Figure 1. Crystal structure of Δ4 DgkA

a, Structure (ribbon model) viewed from the membrane plane. Individual subunits are coloured blue, green and orange. Membrane boundaries are based on hydrophobic thickness calculations from the PPM server. b. As in a, viewed from the cytoplasm. Putative active sites are designated based on the identities of the subunits (A, B, C) contributing to each site and demarked with a seven pointed star. c. As in b with helices shown as cylinders and the structure notation introduced. The solid black triangle marks the axis of an approximate three-fold symmetry. Dotted triangles define the transmembrane helical core of the trimer (black) and the arrangement of transmembrane helices (H1-H3) in individual subunits (white). The N-terminus (N) in the model of each subunit is identified. It leads directly into an amphiphilic surface helix (SH) whose length varies between subunits.

Figure 2. Rationalizing functional biochemistry with the crystal structure of DgkA

Residues in DgkA where mutations to cysteine reduce kinase activity to 7 % or less that of wild type activity are mapped onto the crystal structure of Δ4 DgkA. a, View in the membrane plane. The protein (ribbon model) is displayed with chains A, B and C colored blue, green and orange, respectively. Residues are shown in ball and stick and color coded according to atom type (nitrogen, blue; oxygen, red; carbon, grey). b, View from the cytoplasm. c, An expanded view of the putative active site (asAB) of the enzyme, where residues critical to kinase activity are clustered.

Figure 3. Putative active site of DgkA complete with lipid and Mg²⁺-ATP substrates and activating zinc

a, A putative active site of Δ4 DgkA is shown superposed with 7.8 MAG lipid substrate, the zinc ion from Δ7 DgkA, and Mg²⁺-ATP from the docking calculation. The ATP (thick sticks, atoms colored by type) extends ∼20 Å from the cytoplasmic loop between H2 and H3 to the polar headgroup of the lipid substrate (large spheres, atoms colored by type) at the polar/apolar interface of the membrane. Residues in the vicinity of the substrates that are known to be critical for kinase activity are shown in ball and stick, as in Fig. 2. Zinc and magnesium are shown as brown and blue spheres, respectively. b, Expanded view of a with the ribbon model removed for clarity.

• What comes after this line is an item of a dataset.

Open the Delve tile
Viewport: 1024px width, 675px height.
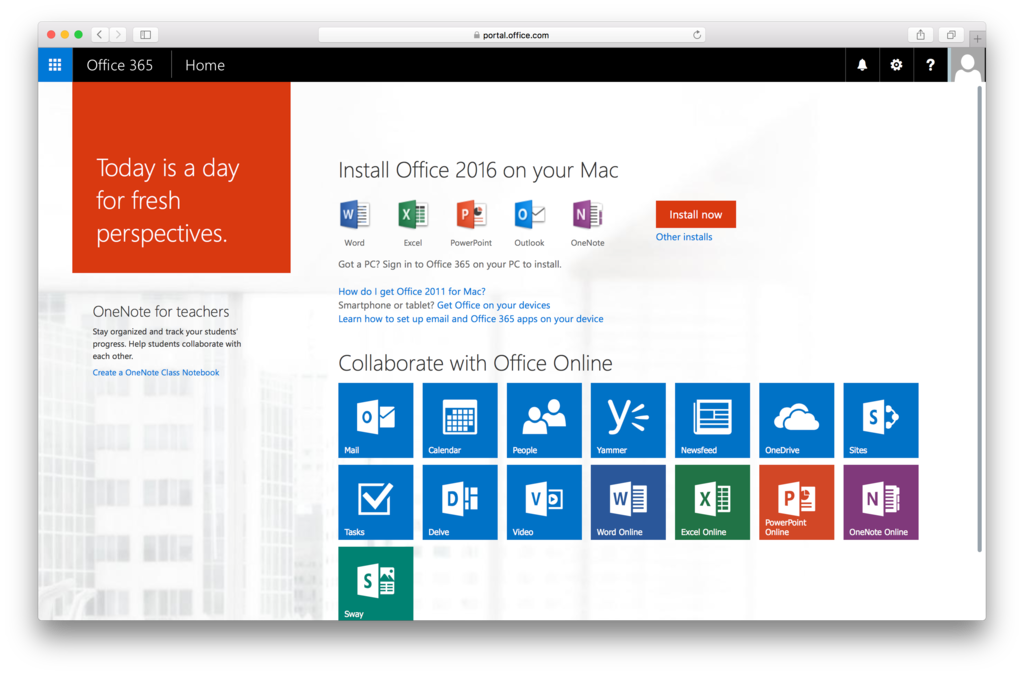pos(460,502)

Figure 4. Comparison of the crystal and solution NMR structures of DgkA

A view of the crystal (left) and solution structures (right) from a, the cytoplasm, and b, the membrane plane. c, An expanded view of the putative active site region. The five most highly conserved residues and how they contribute to a single active site (asBC) in the solution structure are shown (right panels), as described by Van Horn et al.. In the crystal structure, three of these five residues (Glu 69, Asn 72, Glu 76) contribute to one active site, asBC; two (Lys 94, Asp 95) are in asAB. The SH of the solution model, which is ill-defined, has been truncated for reasons of space. SH_B of the crystal structure has been trimmed at residue 18 to reveal the active site (asBC). Membrane boundaries are based on hydrophobic thickness calculations from the PPM server.